Insurance eligibility verification is an essential step which needs to be carried out before the patient is admitted at the hospital for their medical treatment. It is a step that involves, directly contacting the patient’s insurance provider and checking whether the patient’s healthcare insurance plan covers expenses for the medical procedures. This prevents the scenario where the patient is charged expensive medical bill or where the medical claim is left unpaid. Thus, insurance eligibility verification is a procedure of determining the patient’s insurance coverage status.
The following are the reasons that this step is important during the medical billing process:
- Better Cash Flow
When insurance eligibility verification is carried out in the right manner, it enhances cash flow of the healthcare provider. This is because, this step helps confirm whether the patient’s insurance plan is active or not, and verifies whether they are supported by their insurance plan to cover some or all medical procedures. The insurance plans usually specifies the medical procedures that they cover. This increases the chances for clean claims since there will be lesser confusions regarding paying off the medical bills on time. More the rate of clean claims, better the revenue collection for the healthcare provider.

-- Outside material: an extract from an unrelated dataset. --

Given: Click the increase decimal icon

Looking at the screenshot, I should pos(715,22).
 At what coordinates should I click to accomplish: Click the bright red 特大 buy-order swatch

- Reduced Claim Denials and Rejections
When the insurance eligibility verification is carried out successfully, the patient’s current insurance details are updated. This would reduce the possibilities of claim denials due to inaccurate patient insurance details. As a result, patient payment delays would be reduced which would mean, a healthy financial status for the healthcare provider. Therefore, this step of insurance eligibility verification must be carried out every single time the patient visits the healthcare provider. This is to ensure that, any changes in the patient’s insurance plan is updated, verified and validated. If these change in insurance details are not updated and filled onto the claim, it will be denied upon submission.
- Enhances Patient Satisfaction
Patient insurance eligibility verification helps maintain transparency of total medical costs that could incur for the patient after their insurance provider pays partial or full amount of medical costs. The patient’s insurance provider pays for only those medical procedures that are a part of the chosen insurance plan of the patient. Another factor that adds on to the patient’s personal bills would be, if the physicians who treated the patient were out-of-network with the patient’s insurance provider. The bills charged by out-of-network physicians will not be covered by the insurance provider, nor will the costs for medical procedures that were not a part of the patient’s insurance plan. Thus, insurance eligibility verification provides patients with an estimate of the costs that they will have to pay on their own. It will give them enough time to arrange money if required and prevent the chances or surprize expensive bills for the patients.
In the process of medical billing, Insurance eligibility verification helps improve the overall revenue for the healthcare provider. It streamlines workflow and enhances the patient experience. Thus, it is a step that is an integral part of the medical billing process that guarantees timely reimbursements for healthcare providers.